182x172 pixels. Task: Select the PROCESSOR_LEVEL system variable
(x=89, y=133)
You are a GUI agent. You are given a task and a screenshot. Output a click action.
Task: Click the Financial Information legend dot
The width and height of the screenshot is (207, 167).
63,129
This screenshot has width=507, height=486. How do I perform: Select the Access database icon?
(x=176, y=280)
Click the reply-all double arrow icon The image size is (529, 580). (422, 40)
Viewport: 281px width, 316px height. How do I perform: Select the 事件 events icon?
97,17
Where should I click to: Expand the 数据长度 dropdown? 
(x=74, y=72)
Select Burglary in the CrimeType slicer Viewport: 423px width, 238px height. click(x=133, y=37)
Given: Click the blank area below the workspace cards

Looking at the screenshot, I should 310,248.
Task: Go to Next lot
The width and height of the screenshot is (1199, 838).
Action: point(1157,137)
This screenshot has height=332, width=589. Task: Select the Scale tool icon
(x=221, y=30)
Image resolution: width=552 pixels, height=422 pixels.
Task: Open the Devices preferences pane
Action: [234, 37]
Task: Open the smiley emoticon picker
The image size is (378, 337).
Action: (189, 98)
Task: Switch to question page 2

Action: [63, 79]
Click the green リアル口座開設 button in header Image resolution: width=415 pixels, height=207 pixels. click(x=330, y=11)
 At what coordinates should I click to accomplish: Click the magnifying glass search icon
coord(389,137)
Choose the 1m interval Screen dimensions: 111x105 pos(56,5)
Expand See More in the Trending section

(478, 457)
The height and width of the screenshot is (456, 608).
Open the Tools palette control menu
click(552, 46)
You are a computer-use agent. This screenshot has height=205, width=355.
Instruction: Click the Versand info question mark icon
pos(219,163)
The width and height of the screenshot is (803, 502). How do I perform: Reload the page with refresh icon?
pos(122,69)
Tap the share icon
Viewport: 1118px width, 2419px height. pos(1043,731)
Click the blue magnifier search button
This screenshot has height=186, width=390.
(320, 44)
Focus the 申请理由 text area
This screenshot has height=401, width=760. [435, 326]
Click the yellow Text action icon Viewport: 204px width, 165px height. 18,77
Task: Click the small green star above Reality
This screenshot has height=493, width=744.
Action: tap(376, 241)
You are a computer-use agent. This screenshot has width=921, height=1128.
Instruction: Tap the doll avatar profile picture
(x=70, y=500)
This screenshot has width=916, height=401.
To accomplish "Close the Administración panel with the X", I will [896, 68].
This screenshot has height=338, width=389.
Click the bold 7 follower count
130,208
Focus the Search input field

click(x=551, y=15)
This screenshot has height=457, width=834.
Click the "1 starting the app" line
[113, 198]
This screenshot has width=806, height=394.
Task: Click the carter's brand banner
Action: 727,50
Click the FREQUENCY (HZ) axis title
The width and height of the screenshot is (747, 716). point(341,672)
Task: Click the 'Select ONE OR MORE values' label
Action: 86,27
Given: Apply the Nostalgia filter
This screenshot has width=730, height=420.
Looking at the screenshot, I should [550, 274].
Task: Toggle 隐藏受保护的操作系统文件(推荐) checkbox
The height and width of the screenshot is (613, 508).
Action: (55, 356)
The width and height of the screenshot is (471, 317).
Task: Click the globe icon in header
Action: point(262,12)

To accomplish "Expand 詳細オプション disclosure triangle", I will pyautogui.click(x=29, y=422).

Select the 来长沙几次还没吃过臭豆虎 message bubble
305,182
• • •
THE TASK ▸ Wherever the word "computer" appears in the listing above, copy the whole line.

FINAL ANSWER ▸
You are a computer-use agent. This screenshot has height=205, width=355.
You are a computer-use agent. This screenshot has width=921, height=1128.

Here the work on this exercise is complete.